## Text passage
>> begin

Secrets from Google's labs
6th Sep 2008 | 08:30
Google week: Discover the next big thing at Google's HQ
Google has become a behemoth of innovation and a harbinger of intellectual capital.
Yet, despite its obviously self-written Google Finance summary that says it "maintains an index of websites and other online content," the company is actually a dual-purpose entity. It's a very successful experiment in social engineering (where people flock to its Internet properties) and a vast advertising network (where those same people see countless ads).
Google has tapped – like no other company – the power of several million or perhaps billion sites that serve its ad links, usually for free. It's an amazing concept: if you build powerful and useful tools and establish your company as an Internet oracle, you can attract millions of people to your advertising network and fuel even more innovation. If it fails at innovation, people will stop using its ad system and its revenue could start to fizzle out. We're here to tell you: that is not going to happen, because we have seen the future of Google in the form of its ongoing research projects.
Universal 'one-box' search
Universal search – or 'one box' search – has to do with how the company presents search results. In 2007, in a subtle yet important change, Google shifted from presenting just text links to more universal results that include photos, news, blog entries, video and even book excerpts.
David Bailey, a Google engineer, says they are experimenting with the algorithms for universal search. For example, if you use the term 'Martin Luther King' you may see more archival information, such as book excerpts and far fewer news reports. If you search for a movie star, you may see more news, YouTube videos or photos. The implication here is that Google is categorising through artificial intelligence: during the split second that the company analyses its database of web indexes, it's also analysing the term, figuring out how to present the UI so it's more focused on images, text or video. Yet, it's going deeper than that. For video, as an example, it's analysing the file size, codec, star ratings and other data to determine the best video results.
Google has also moved away from 'operators' such as 'movie:iron man' that dictate results. Power users can still use this search syntax, but Google automatically looks at your search term (for instance, 'Iron Man'), knows it's a recent movie and so presents showtimes and reviews. Universal search is also becoming more 'web 2.0' aware and crawls through details such as Yelp.com restaurant reviews or Zillow.com home prices to present more detailed results. "A big part of my job is to shine a spotlight into all these remote corners of the web," explains Bailey.
What is actually happening with universal search is that Google has an index of each category for photos, web, blog entries and so on. These indexes are database files almost continually updated by crawling the web and searching through millions of URLs. In a very real sense, the heart of the company – these indexes – depend on the processing power of the Google server farms that crawl the web. Bailey says that this confluence of categorisation requires more and more data centres, more electricity and more processing power as the web continues to expand. At the moment it's hard to see what the end result of universal search could be, because it will continue to evolve and become more intelligent.
Most of Google's efforts in translation have revolved around 'language pairs' – the translation from one language to another. It has focused on two areas: developing new language pairs and improving the algorithms used for translating pairs.
As for improving existing language pairs, the main challenge has been in understanding idioms and emerging language use (an ongoing battle), but also breaking down sentence structures using artificial intelligence. For example, in English, a verb might come at the end of a sentence, whereas in Japanese it might come at the beginning. When languages have similar historic roots, such as French and Spanish, the language pairing is easier.

>> end

## Direction 1
In the article on Google's labs, in what year did Google move from showing only text links to universal results?
## Direction 2
Reproduce the article on Google's labs word for word, everything from "Yet, despite its" down to "see countless ads).".
## Direction 3
According to the article on Google's labs, which kinds of results did Google's universal search start to include besides text links? List them all.

## Record excerpts
>> begin

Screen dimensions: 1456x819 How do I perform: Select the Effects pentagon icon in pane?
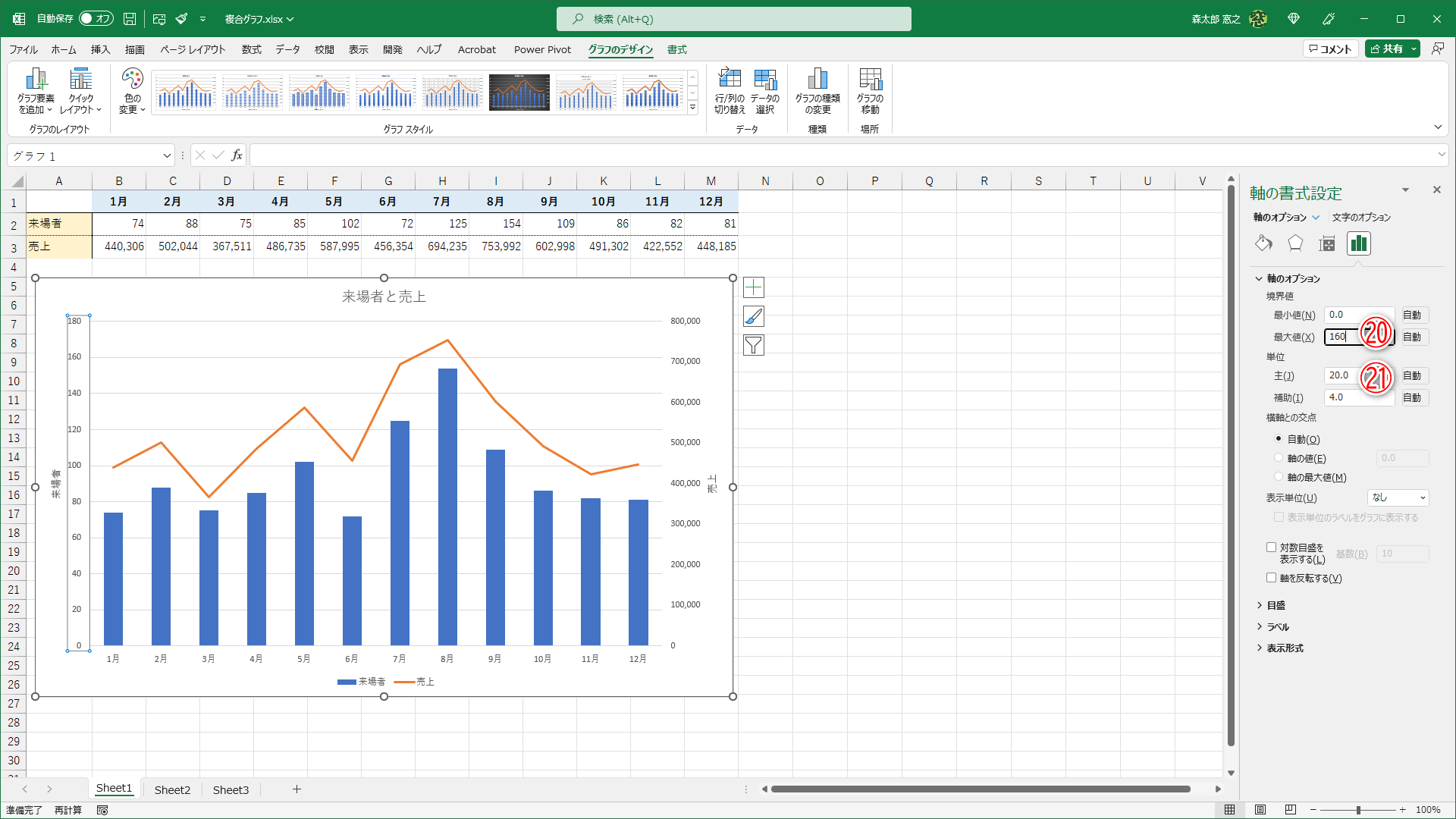1295,243
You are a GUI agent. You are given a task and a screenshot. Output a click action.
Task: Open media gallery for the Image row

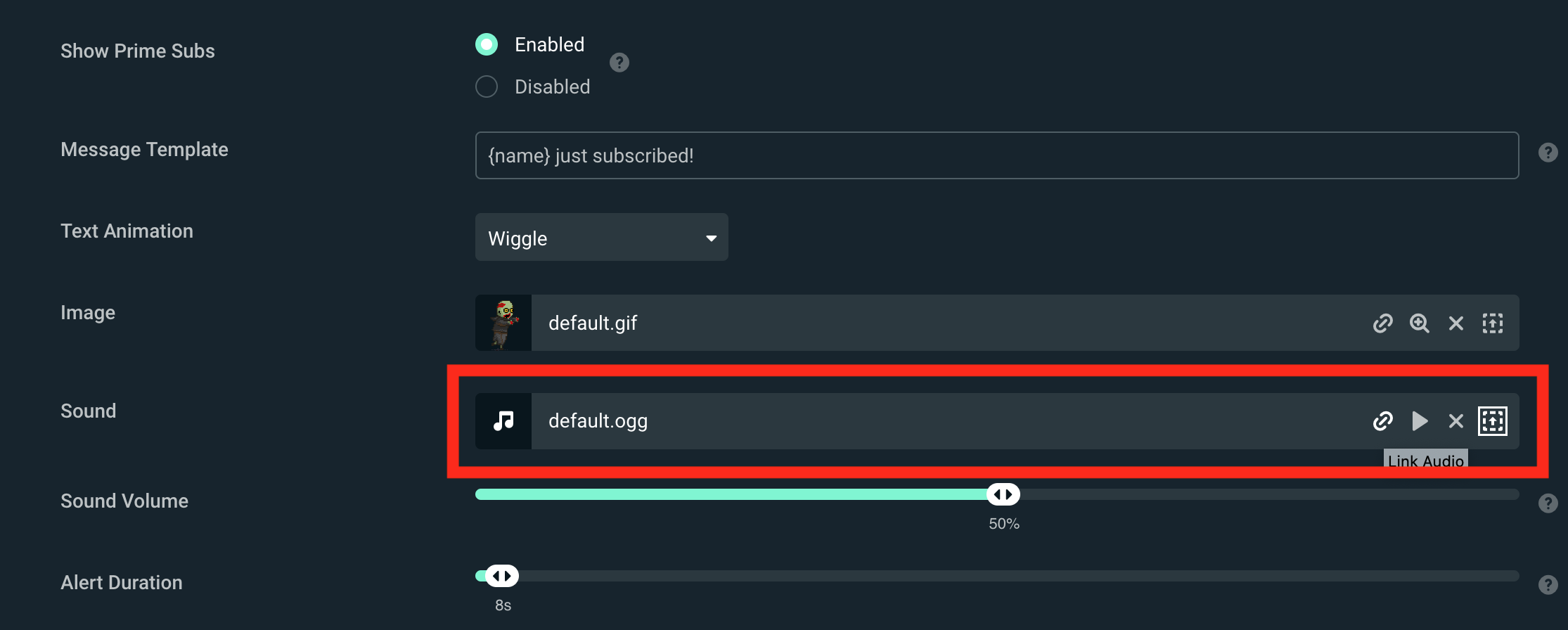coord(1492,323)
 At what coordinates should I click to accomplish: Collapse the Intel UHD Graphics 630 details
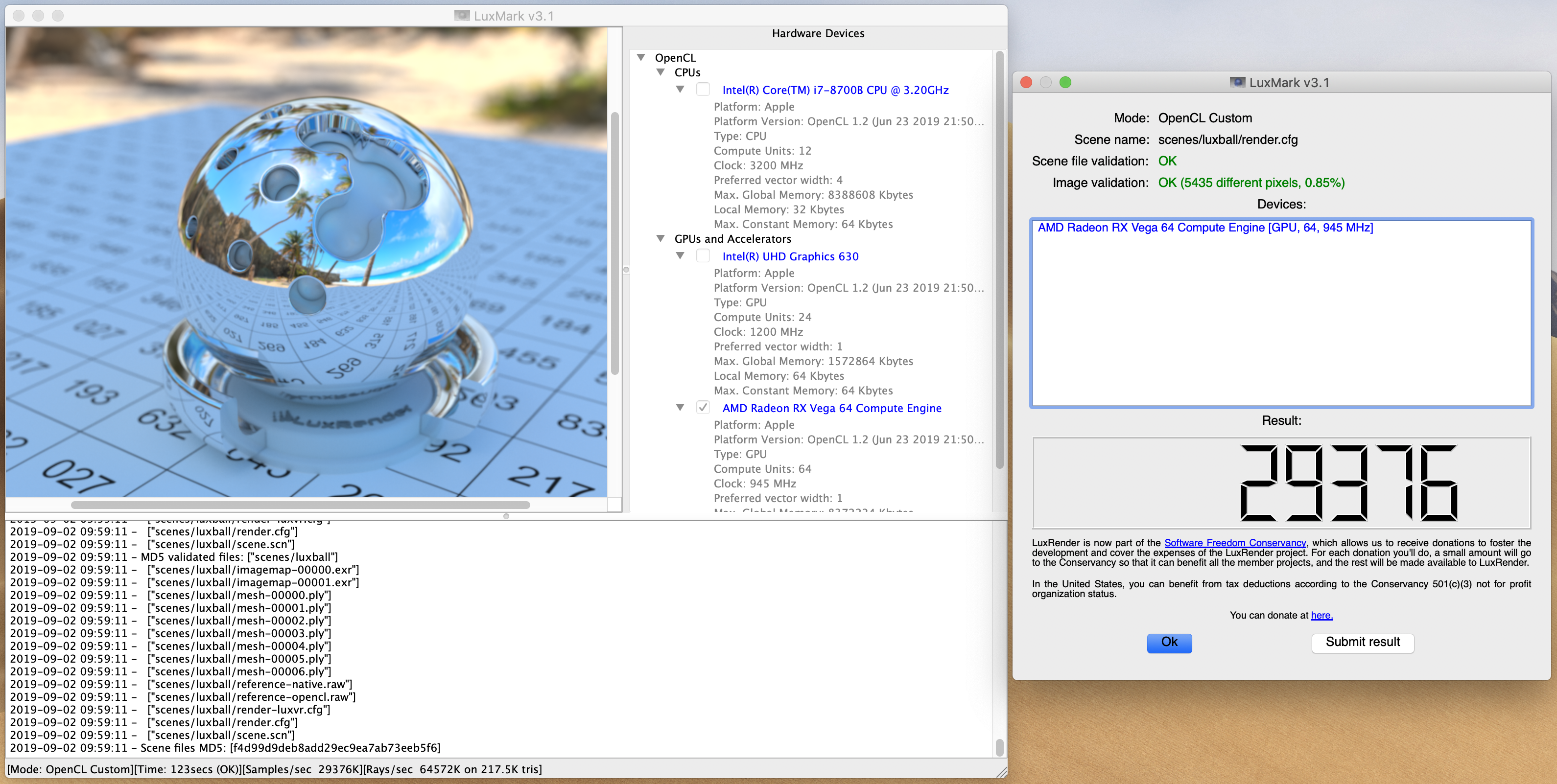click(680, 255)
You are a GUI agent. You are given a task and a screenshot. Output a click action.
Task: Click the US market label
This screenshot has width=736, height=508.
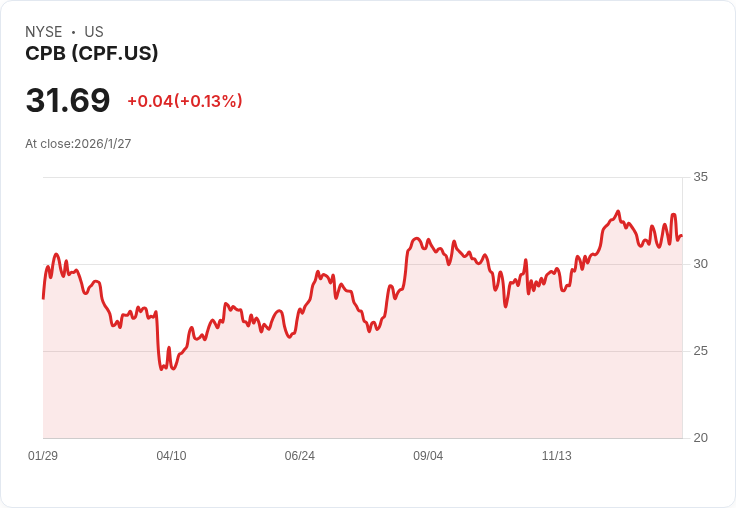click(x=94, y=31)
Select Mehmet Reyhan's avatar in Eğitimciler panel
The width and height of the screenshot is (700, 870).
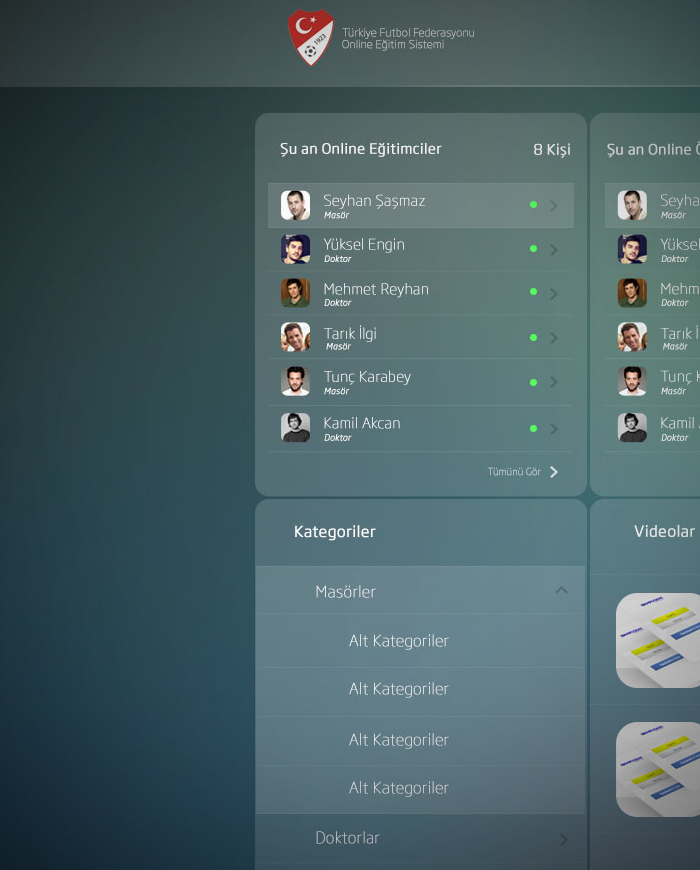coord(295,293)
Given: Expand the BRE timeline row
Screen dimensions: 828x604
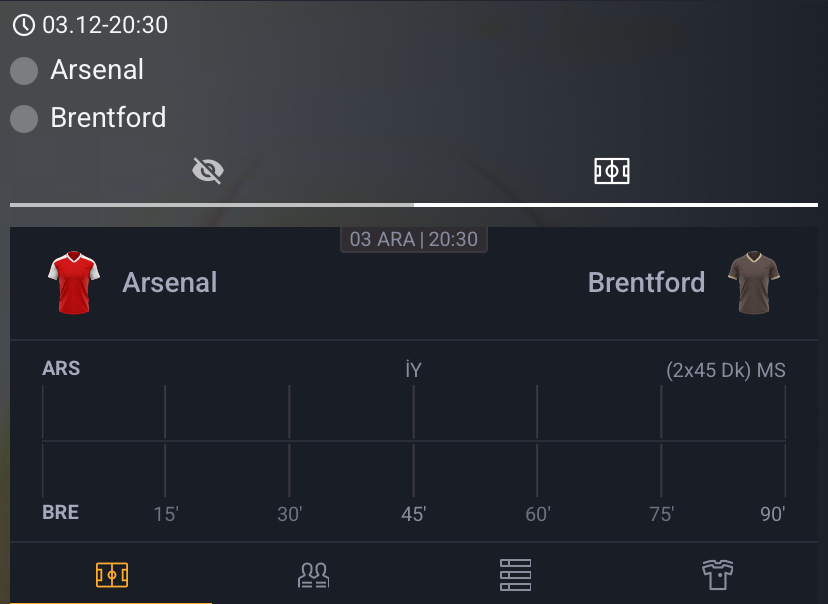Looking at the screenshot, I should tap(61, 512).
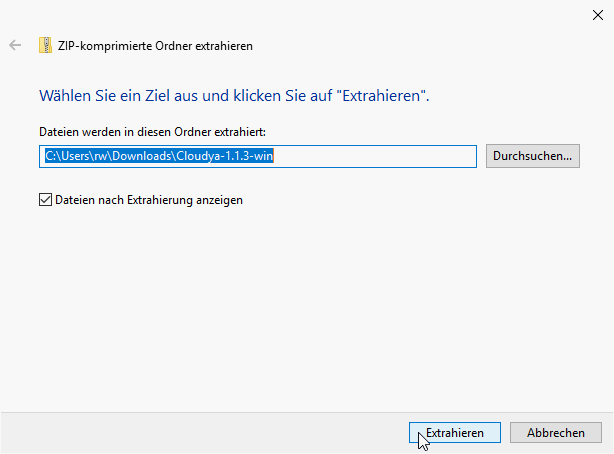Click the 'Dateien nach Extrahierung anzeigen' label text
Image resolution: width=614 pixels, height=454 pixels.
coord(149,200)
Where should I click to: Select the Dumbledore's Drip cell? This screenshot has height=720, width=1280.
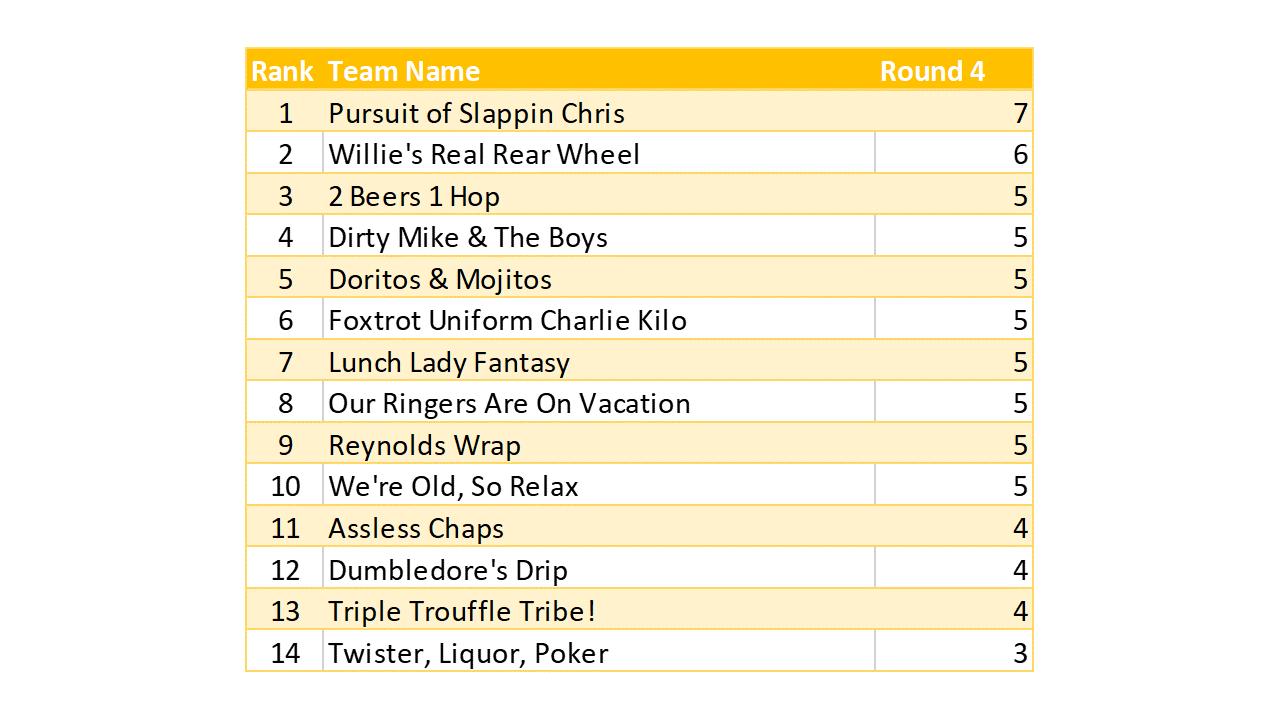point(448,571)
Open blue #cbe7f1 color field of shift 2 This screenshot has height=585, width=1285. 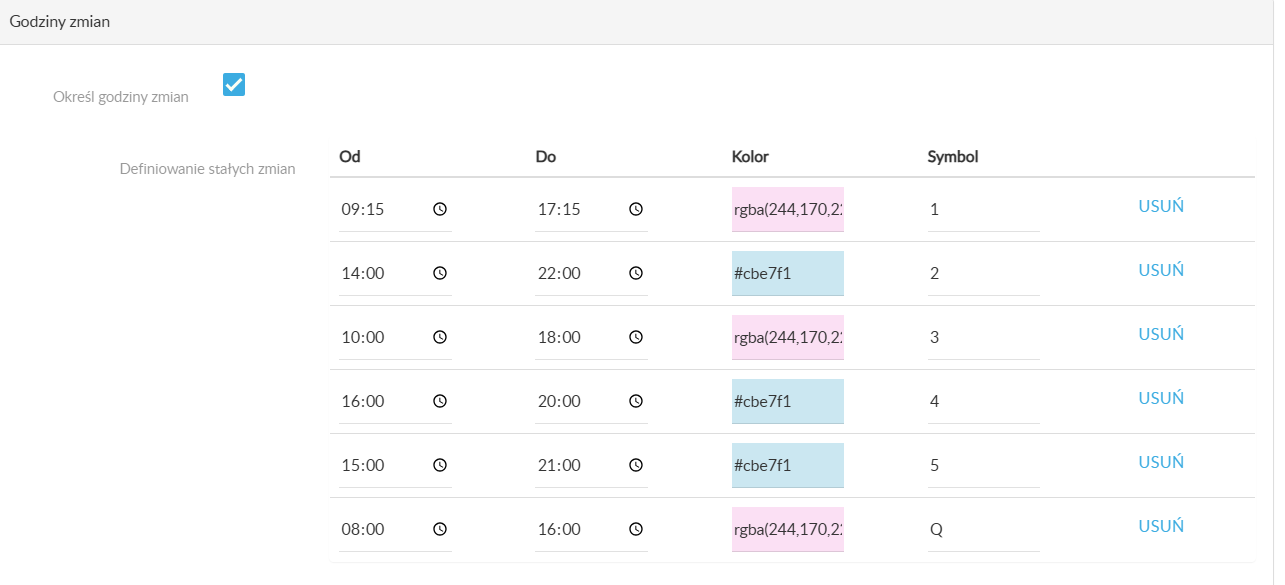coord(788,274)
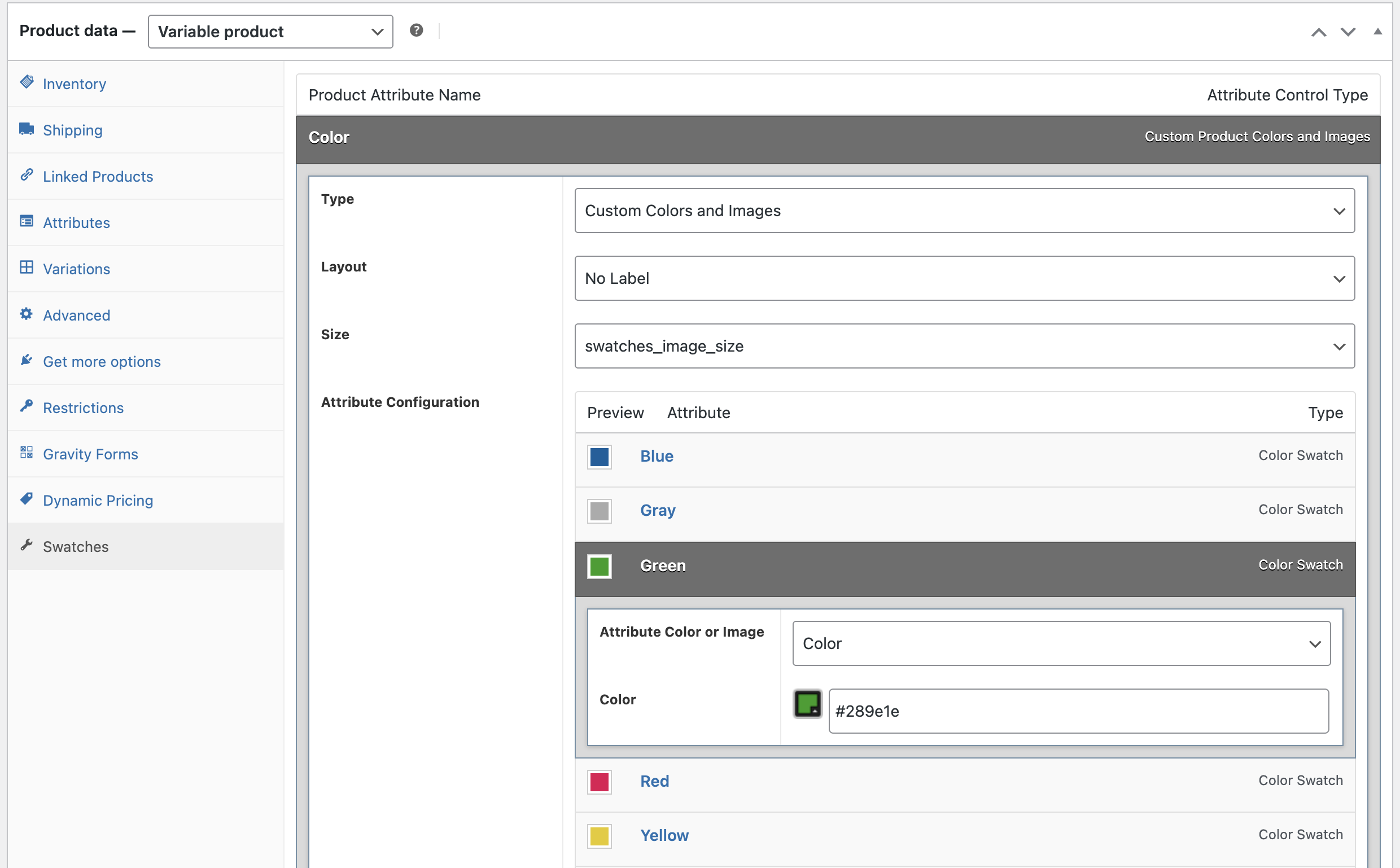Expand the Yellow attribute row
This screenshot has height=868, width=1400.
664,836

>> end

## Correct answer 1
2007

## Correct answer 2
Yet, despite its obviously self-written Google Finance summary that says it "maintains an index of websites and other online content," the company is actually a dual-purpose entity. It's a very successful experiment in social engineering (where people flock to its Internet properties) and a vast advertising network (where those same people see countless ads).

## Correct answer 3
Photos, news, blog entries, video, and book excerpts.